> The exercise: Repeat the entries below line for line, with no changes, and leave the pictures out of your copy.

> Material shown:
★ ★ ★

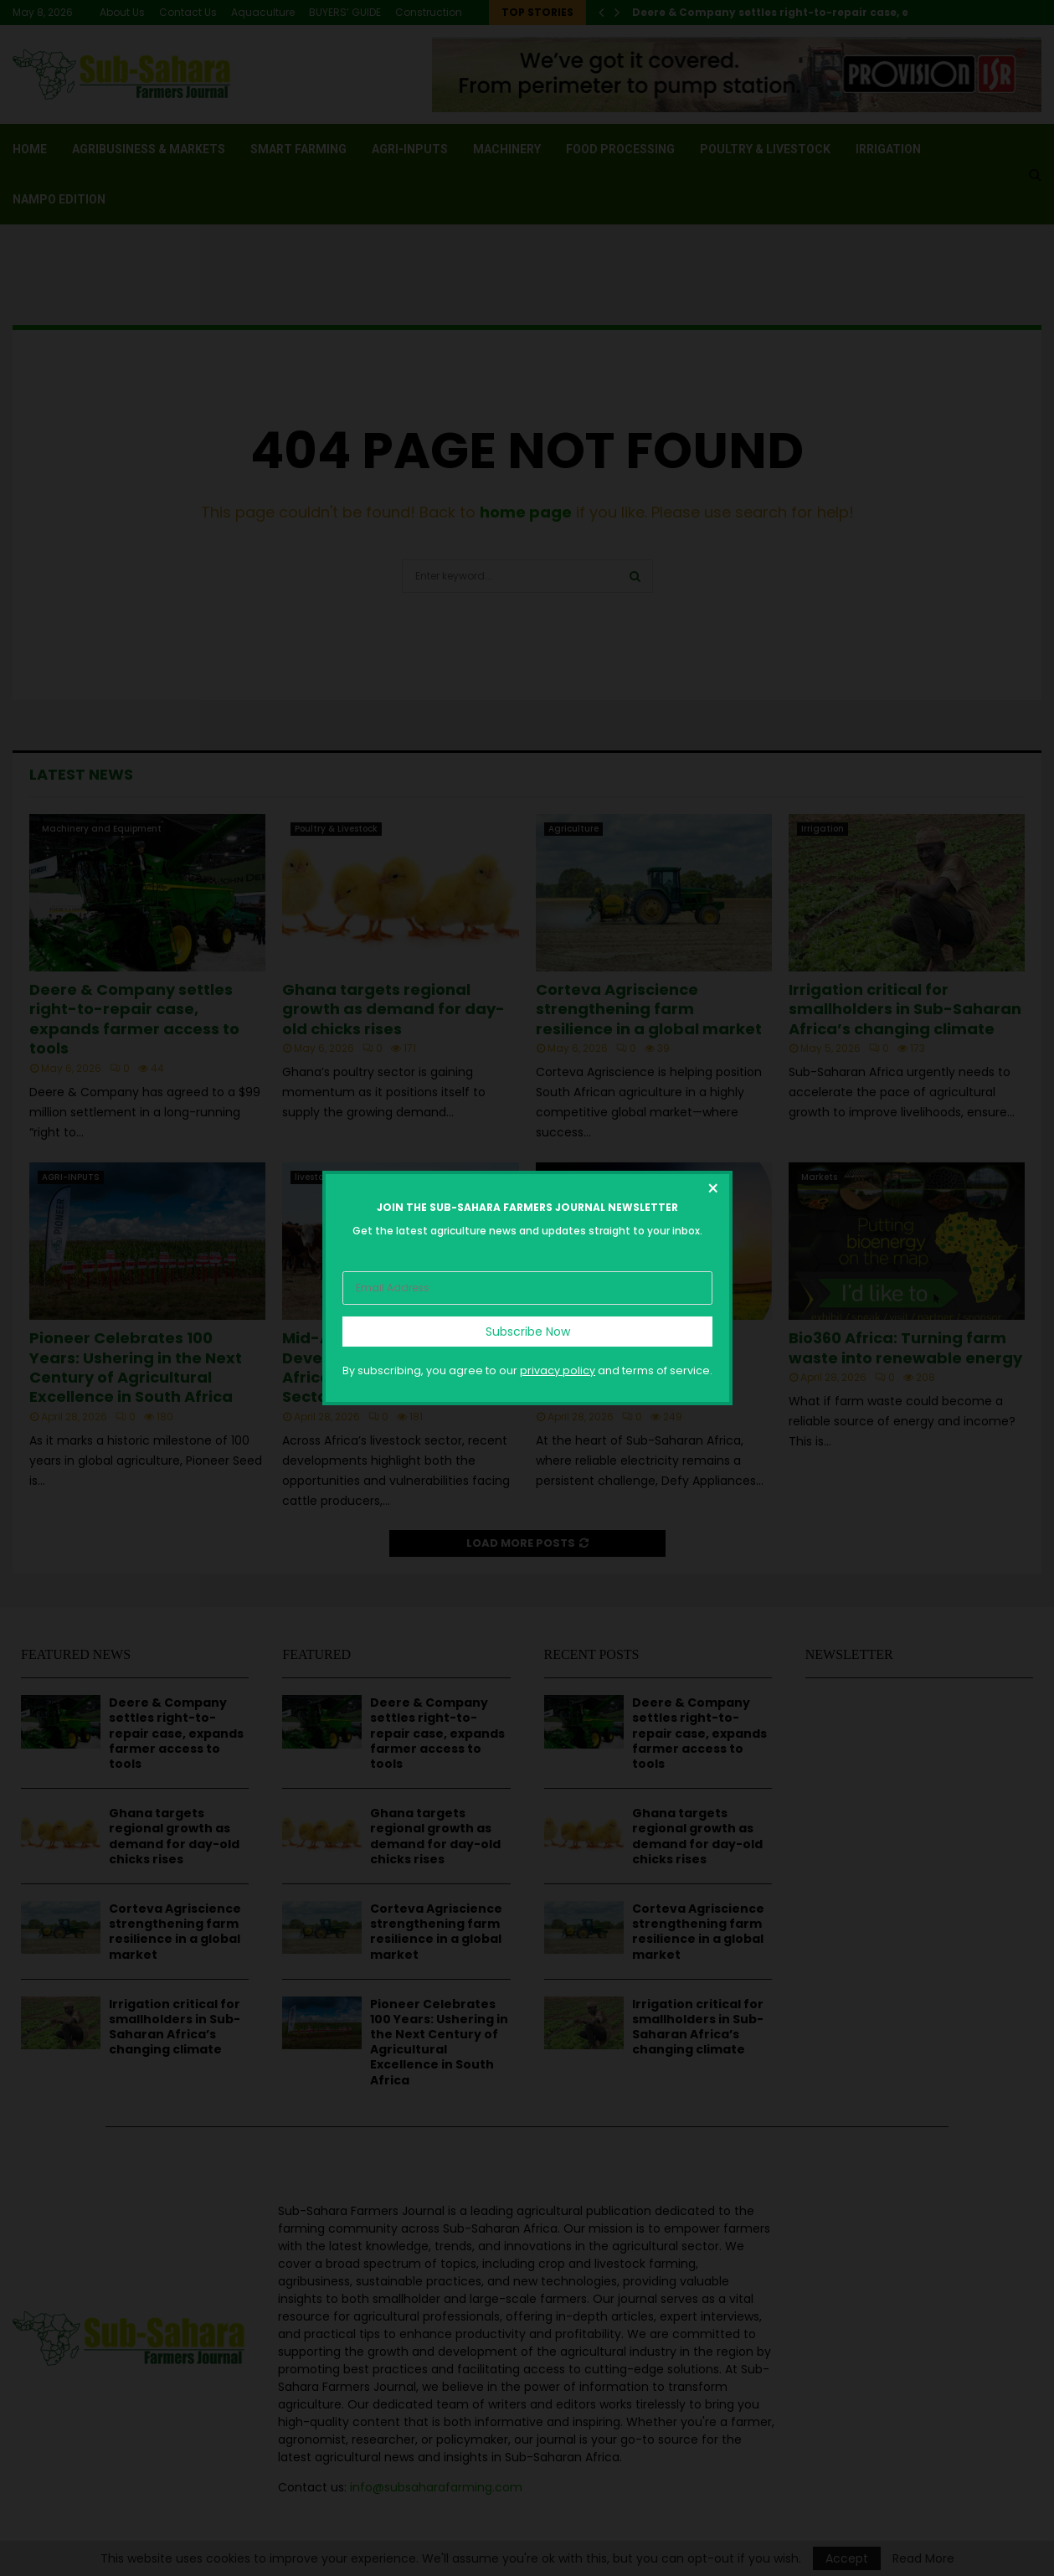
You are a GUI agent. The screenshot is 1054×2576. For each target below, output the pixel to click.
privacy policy (557, 1370)
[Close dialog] (712, 1191)
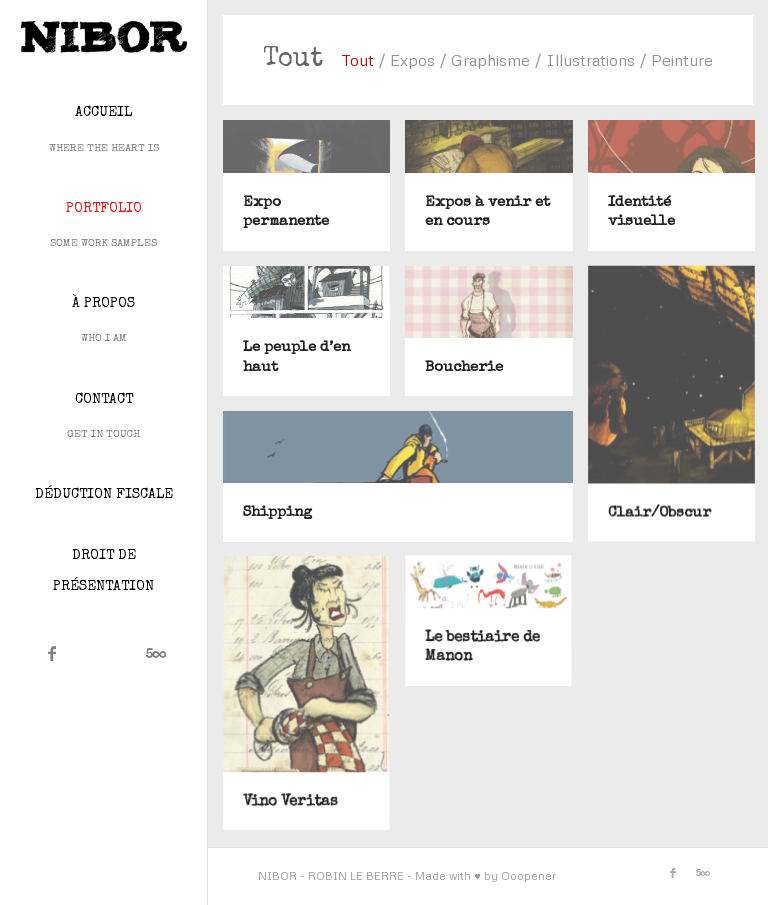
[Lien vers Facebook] (52, 653)
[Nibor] (104, 37)
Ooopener (528, 875)
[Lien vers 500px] (156, 653)
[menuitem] (104, 130)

★ ★ ★

> Answer to this problem:
You are a GUI agent. The screenshot is 1054×2576. For each target below, output the pixel to click.
privacy policy (557, 1370)
[Close dialog] (712, 1191)
[Lien vers Facebook] (52, 653)
[Nibor] (104, 37)
Ooopener (528, 875)
[Lien vers 500px] (156, 653)
[menuitem] (104, 130)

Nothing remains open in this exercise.